Nie ma innej drogi rozwiązania kwestii istniejących pomiędzy Elektrimem i jego wierzycielami, jak tylko na drodze sądowego postępowania upadłościowego - uważają obligatariusze Elektrimu.
Jego zdaniem już w 2002 r. obligatariusze mogli przeforsować upadłość firmy, ale tego nie zrobili, tylko zgodzili się na porozumienie, w ramach którego spółka zgodziła się na pewne warunki.
- Dlatego dzisiaj wydaje się, że rzeczywiście nie ma innej drogi niż postępowanie upadłościowe, jesteśmy natomiast zaskoczeni niebywałą wręcz szybkością, z jaką sąd zgodził się na upadłość spółki z możliwością układu i tym, że sąd nie dał żadnej możliwości wypowiedzenia się wierzycielom, a postanowienie wydał na posiedzeniu niejawnym - mówi Obarski.

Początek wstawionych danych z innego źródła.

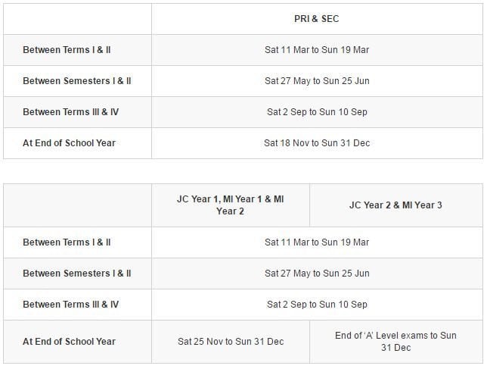Select second table's Between Terms I & II label
The width and height of the screenshot is (487, 369).
click(x=67, y=242)
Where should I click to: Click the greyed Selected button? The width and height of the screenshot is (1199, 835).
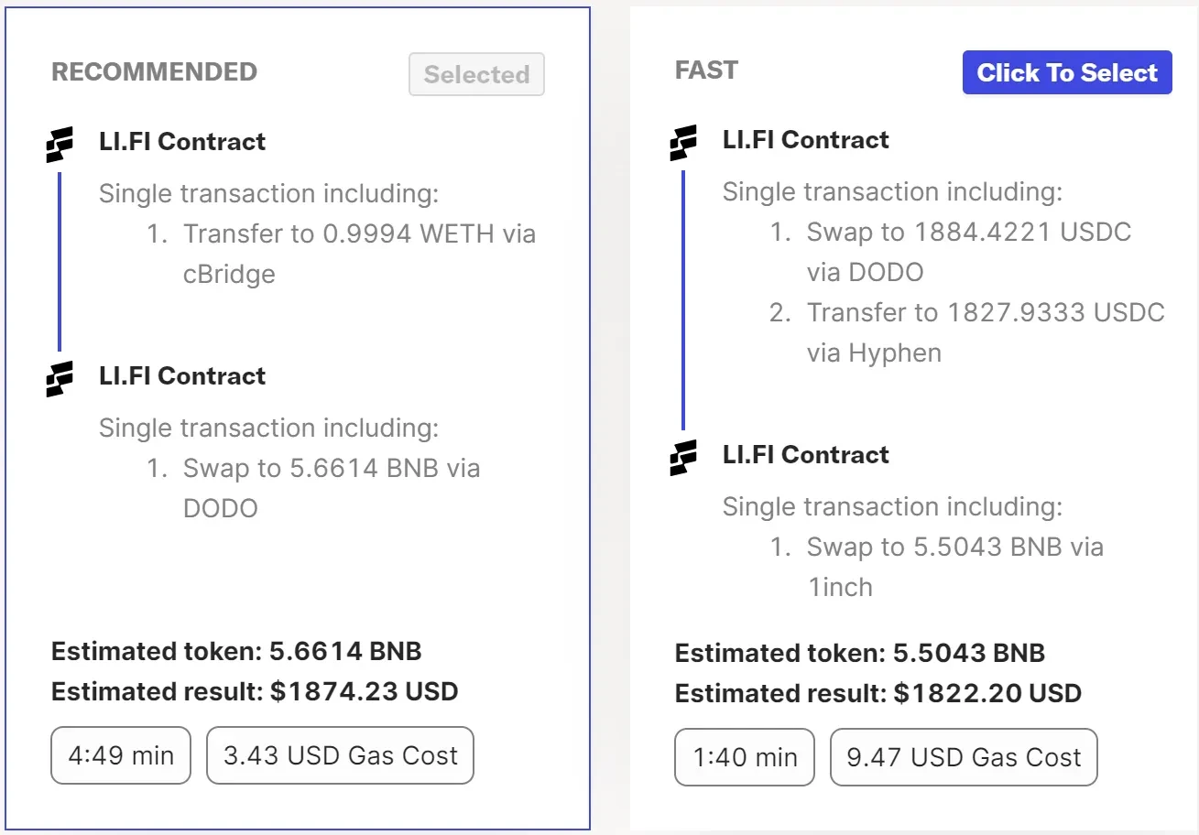point(476,74)
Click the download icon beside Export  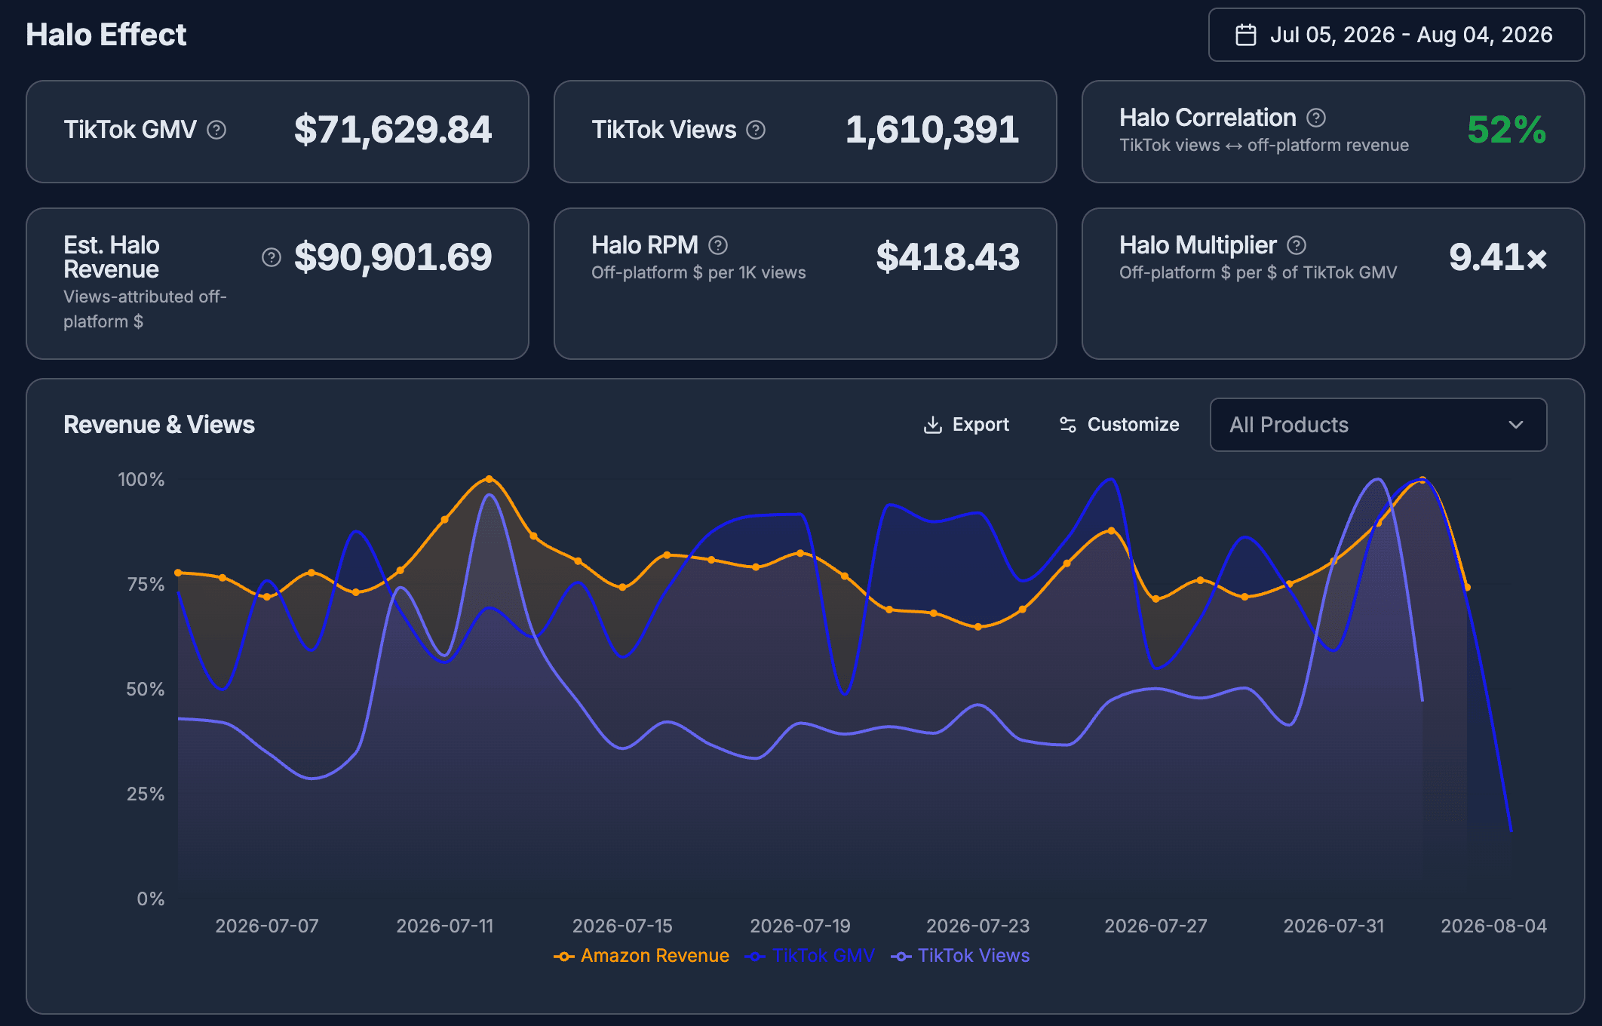[x=933, y=425]
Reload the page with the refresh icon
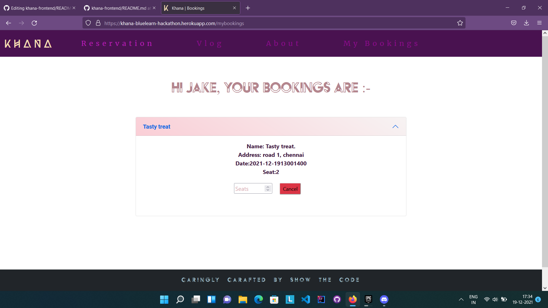The width and height of the screenshot is (548, 308). point(34,23)
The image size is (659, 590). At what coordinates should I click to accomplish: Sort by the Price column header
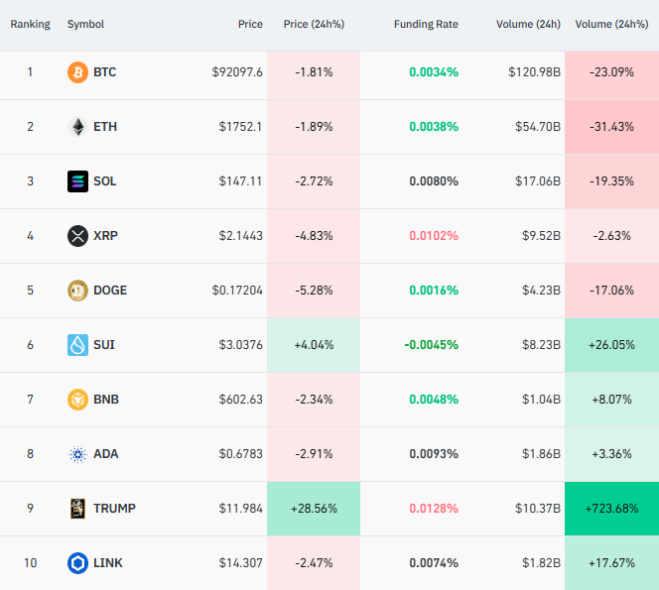250,24
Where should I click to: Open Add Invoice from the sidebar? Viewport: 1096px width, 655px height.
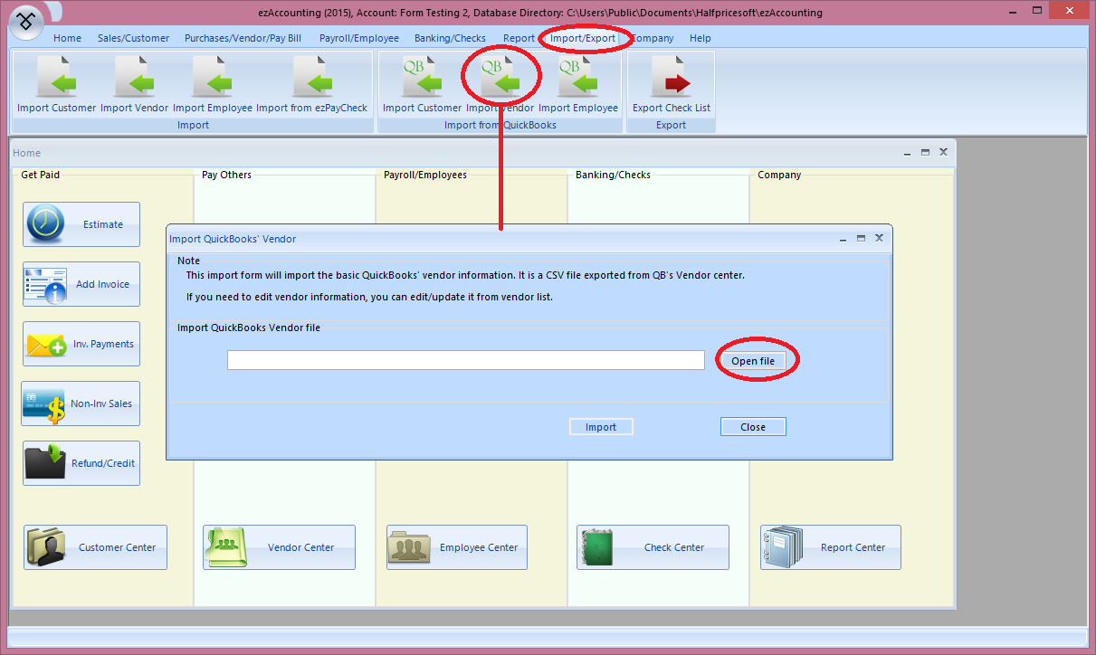(x=81, y=284)
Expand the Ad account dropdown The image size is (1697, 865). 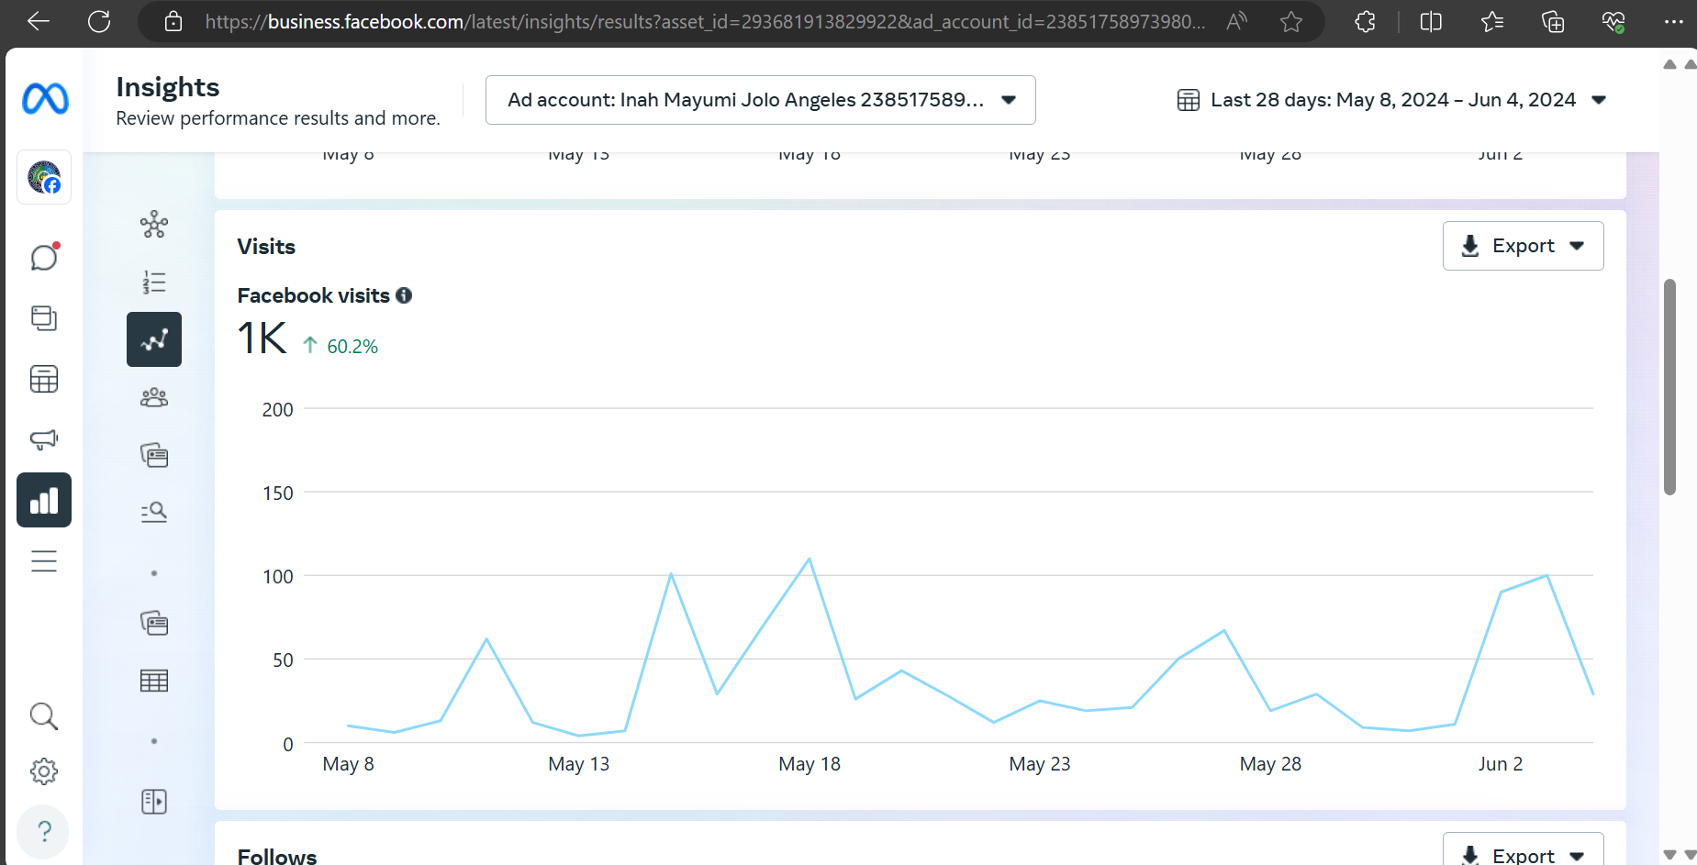click(x=760, y=100)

Rzecznik obligatariuszy spodziewa się, że w ciągu jednego-dwóch dni powinno już być znane uzasadnienie tej decyzji, z którego być może będzie można dowiedzieć się więcej.
- Można się spodziewać, że będziemy szerzej komentowali tę sprawę pod koniec tego tygodnia - zapowiada.